La précédente tentative de porter un jeu de bastion sur grand écran, Street fighter, a encore effet accouché d’un bien piteux résultat. Un Jean-Claude Van Damme, visiblement sous l’effet de substances peu légales, nous avait offert un magnifique festival de surjeu navrant.
C’est donc en gamer ayant peu d’exigence, mais craignant le pire que je me suis traîné dans une salle de cinéma dijonnaise en ce jour de 1995. Et bien m’en a pris.

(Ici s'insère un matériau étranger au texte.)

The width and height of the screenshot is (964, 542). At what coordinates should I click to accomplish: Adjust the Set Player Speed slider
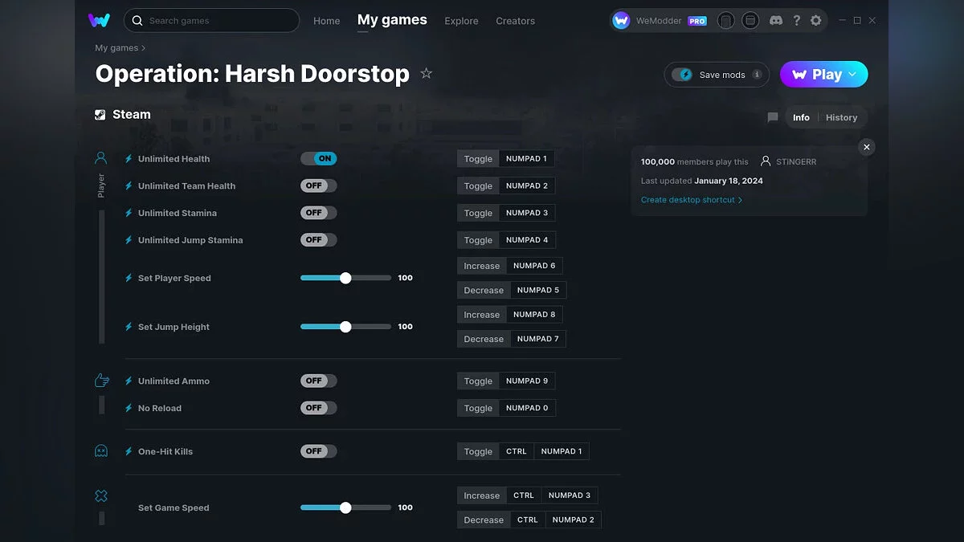click(345, 278)

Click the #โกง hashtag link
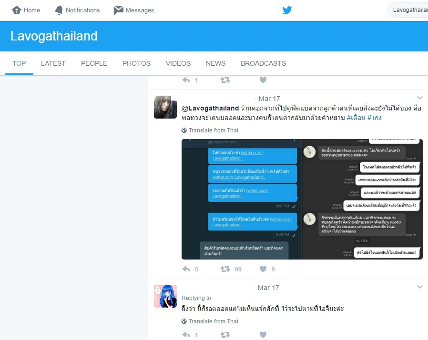point(374,118)
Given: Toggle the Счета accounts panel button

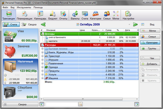Looking at the screenshot, I should click(11, 25).
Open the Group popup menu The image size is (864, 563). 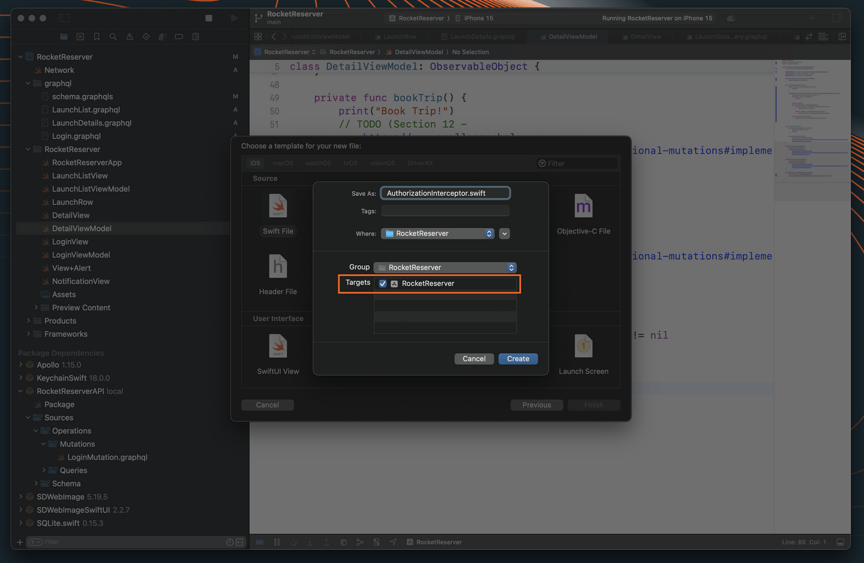tap(445, 268)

Le film n’est pas un Citizen Kane, Mais il est plaisant à voir. Les acteurs sont globalement bons. Mention spéciale à Linden Ashby en Johnny Cage, qui rend attachant un personnage qui aurait pu facilement sombrer dans le casse #######. Robin Shou, même s’il n’a eu aucune préparation (le rôle ayant du être recasté à la dernière minute), est un Liu Kang tout droit sorti de la borne arcade.
Les décors et costumes sont superbes, ce qui tranche avec le film suivant, et les combats sont très bien choregraphiés (Linden Ashby s’est blessé au cours de son combat contre Scorpion)
Bref, Mortal Kombat ne révolutionne pas le cinéma, il ne le prétend pas, d’ailleurs, mais il est un sympathique petit film d’action qui contentera facilement le gamer comme l’amateur de films d’art martiaux.